§ **TASKS**
a. In the article about Jon Longwell, rewrite the stretch from "From the spot" through "for the flock.", replacing "shepherd" with "guardian".
b. Using the article about Jon Longwell, decide whether each statement agrees with it. Answer yes or no for each, and quote the words that decide it.
(i) Longwell currently carries a firearm while he preaches.
(ii) Roughly 170 people fill the seats in front of Longwell every Sunday.
(iii) Attacks at places of worship are common.

╭─ QUOTED PASSAGE

From the spot where he is standing, Jon Longwell can see every person in every chair. He is the lead pastor at Grace Church in the Town of Tonawanda, and the roughly 170 people who fill the seats in front of him every Sunday are his responsibility. His worldview is shaped by the Bible, and so is his view on his job. He believes a pastor is a shepherd, and a shepherd has three responsibilities: to feed, to guide and to care for the flock.
Feeding is the sermon that he delivers from this spot every Sunday. Guiding is helping people find their way to what Longwell describes as “a closer walk with Jesus.”
Caring is, in part, protecting – and the reality of what that could mean is wrenching. Attacks at places of worship, while drawing understandably massive public attention, are exceptionally rare. But the sheer notion of it happening is enough to prompt Longwell to be proactive. He has a concealed carry permit and has debated with himself whether he should tuck a firearm somewhere beneath the casual attire he wears while preaching. He’s talked about it with a pastor friend, and he’s been advised to do it, but admits, “I’m not there yet.”

╰─
╭─ COLLECTED MATERIAL

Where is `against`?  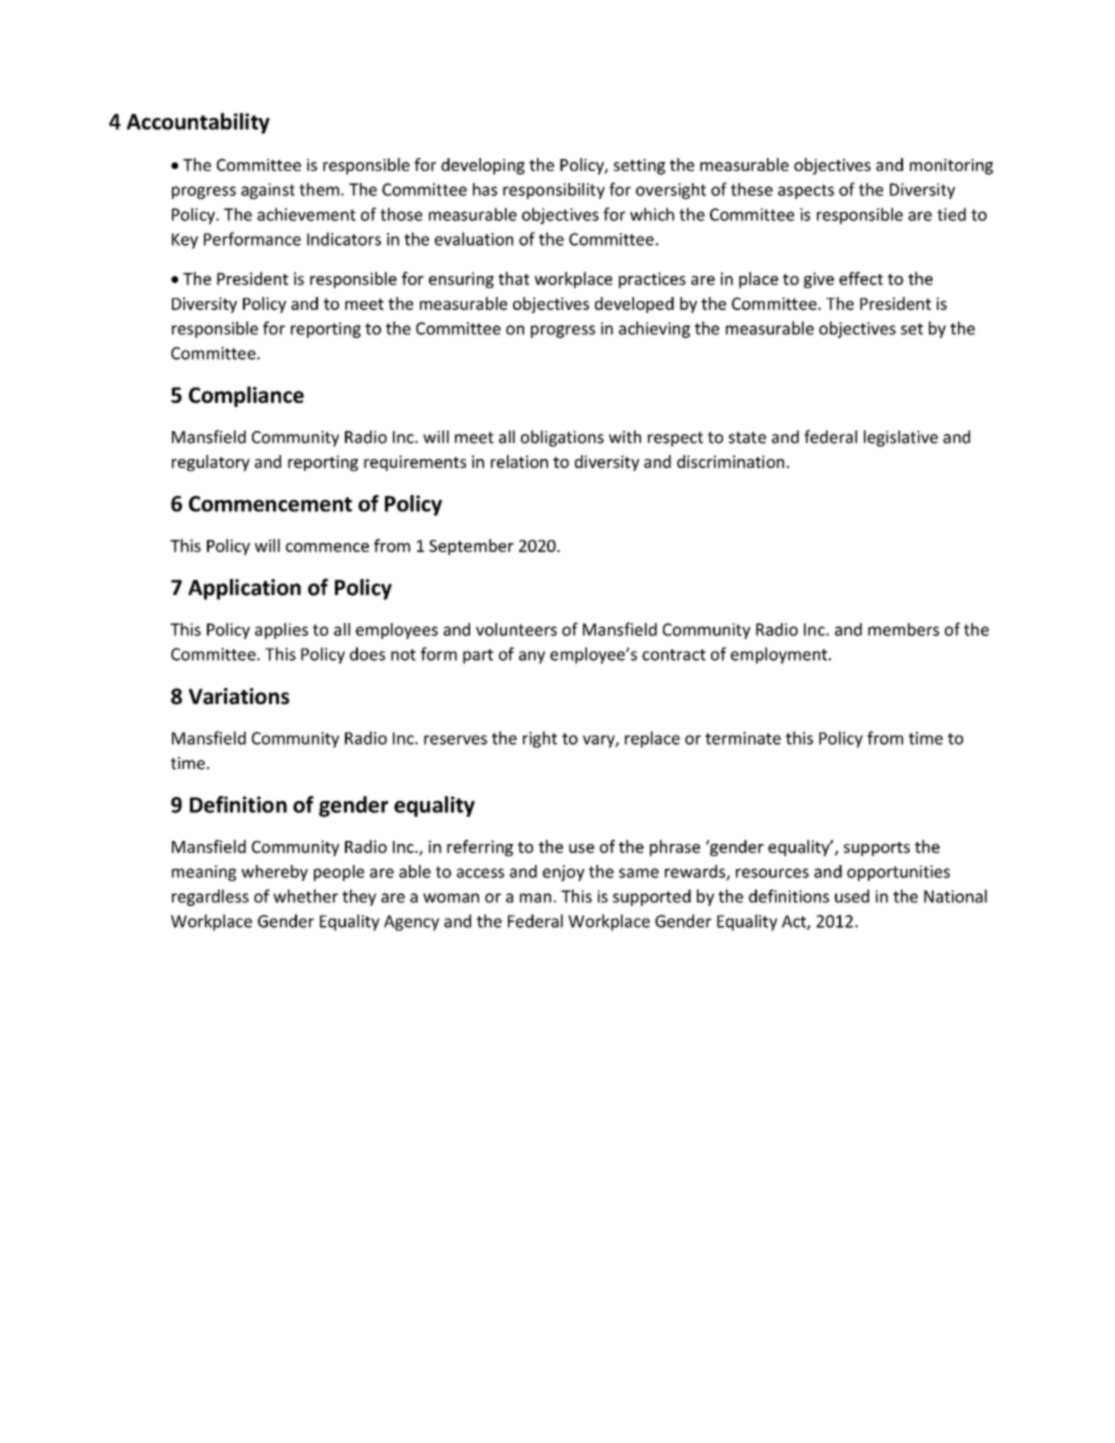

╰─

§ **SOLUTION SET**
a.
From the spot where he is standing, Jon Longwell can see every person in every chair. He is the lead pastor at Grace Church in the Town of Tonawanda, and the roughly 170 people who fill the seats in front of him every Sunday are his responsibility. His worldview is shaped by the Bible, and so is his view on his job. He believes a pastor is a guardian, and a guardian has three responsibilities: to feed, to guide and to care for the flock.

b.
(i) No: "I’m not there yet."
(ii) Yes: "the roughly 170 people who fill the seats in front of him every Sunday"
(iii) No: "Attacks at places of worship, while drawing understandably massive public attention, are exceptionally rare."